━━ TEKS
Thursday, June 7, 2007

Kemakmuran Itu Hanya Fatamorgana

Banyak orang mungkin tak percaya bahwa karyawan PT Freeport Indonesia di pedalaman Papua tidak sejahtera. Akan tetapi, itulah yang mereka rasakan sejak pengelolaan perusahaan tambang tembaga itu dialihkan dari McMoran ke PT FI.

Jawab sekarang,
Jawab sekarang,
Jawab sekarang jangan ditunda,
Jangan ditunda,
Jangan ditunda

Lagu Panjang Umur yang sudah diganti syairnya itu dinyanyikan penuh semangat oleh ribuan karyawan PT Freeport Indonesia (FI). Suasana di depan gedung perkantoran PT FI di Kuala Kencana pun meriah. Bukan oleh kegembiraan dan sukacita, melainkan oleh keseriusan dari ribuan karyawan asal Papua itu dalam memperjuangkan tuntutannya.

Penggantian kata "panjang umurnya" dengan "jawab sekarang" dimaksudkan untuk menegaskan tuntutan mereka atas perbaikan kesejahteraan. Kata "serta mulia" pun diganti dengan "jangan ditunda" untuk menegaskan bahwa ribuan orang itu tidak main-main dengan tuntutan mereka.
━━━━
━━ CATATAN TERSEDIA
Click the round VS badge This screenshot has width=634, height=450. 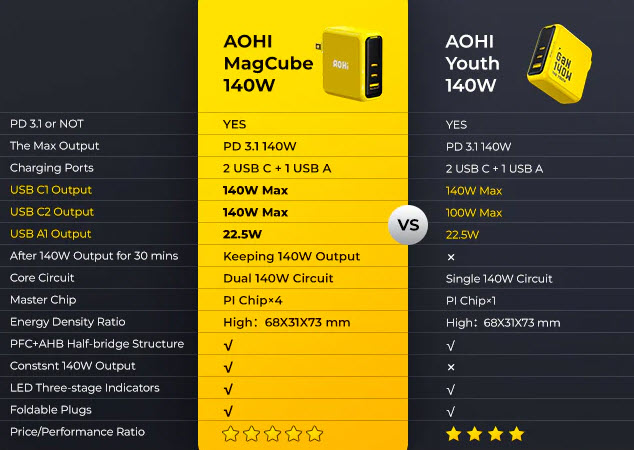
━━━━
━━ CATATAN TERSEDIA
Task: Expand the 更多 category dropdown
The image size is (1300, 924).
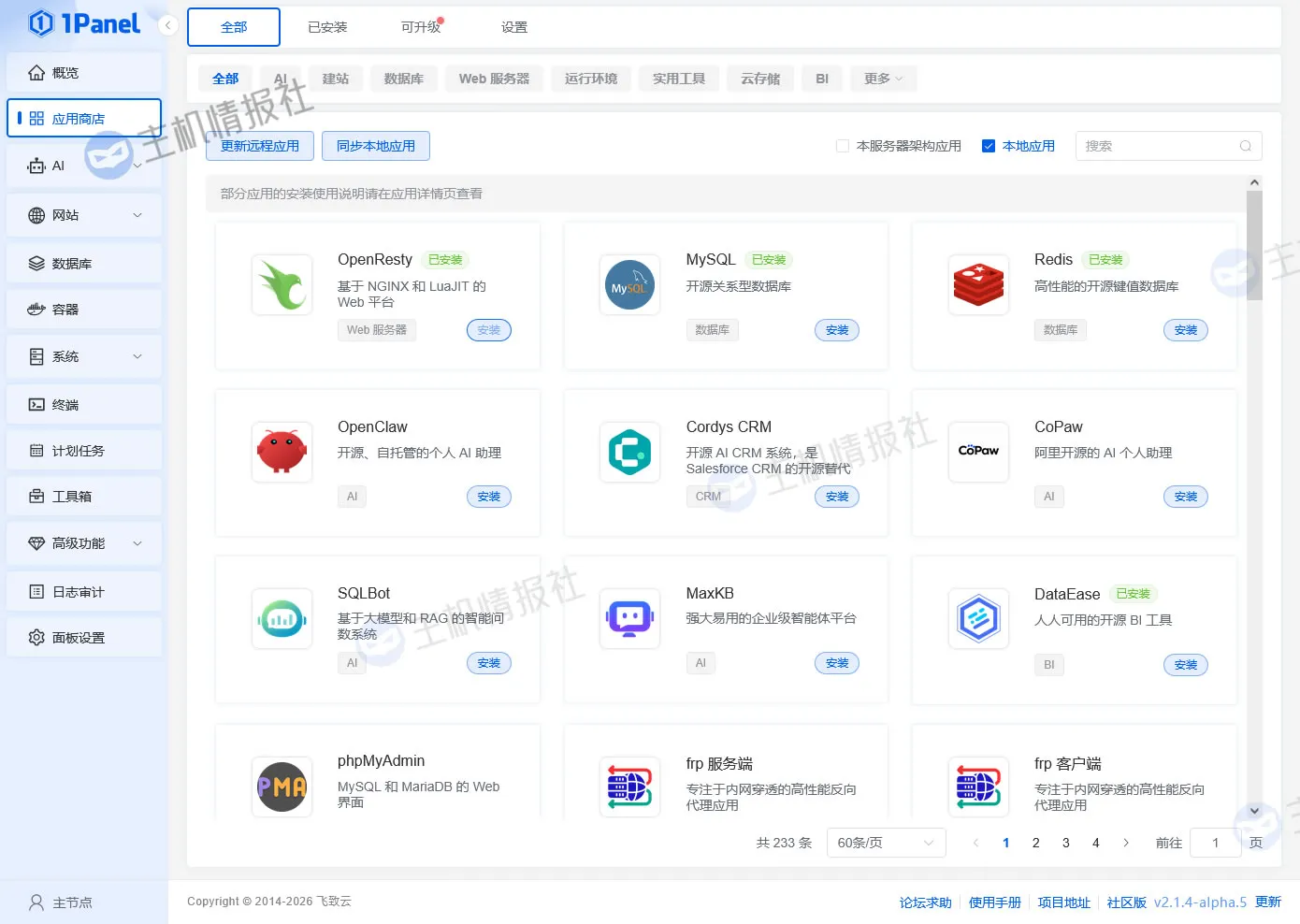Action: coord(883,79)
━━━━
TUGAS >> Terjemahkan ke dalam bahasa Inggris kalimat "Suasana di depan gedung perkantoran PT FI di Kuala Kencana pun meriah." dari teks tentang karyawan PT Freeport Indonesia.

CONTOH JAWABAN >> The atmosphere in front of the PT FI office building in Kuala Kencana was lively as well.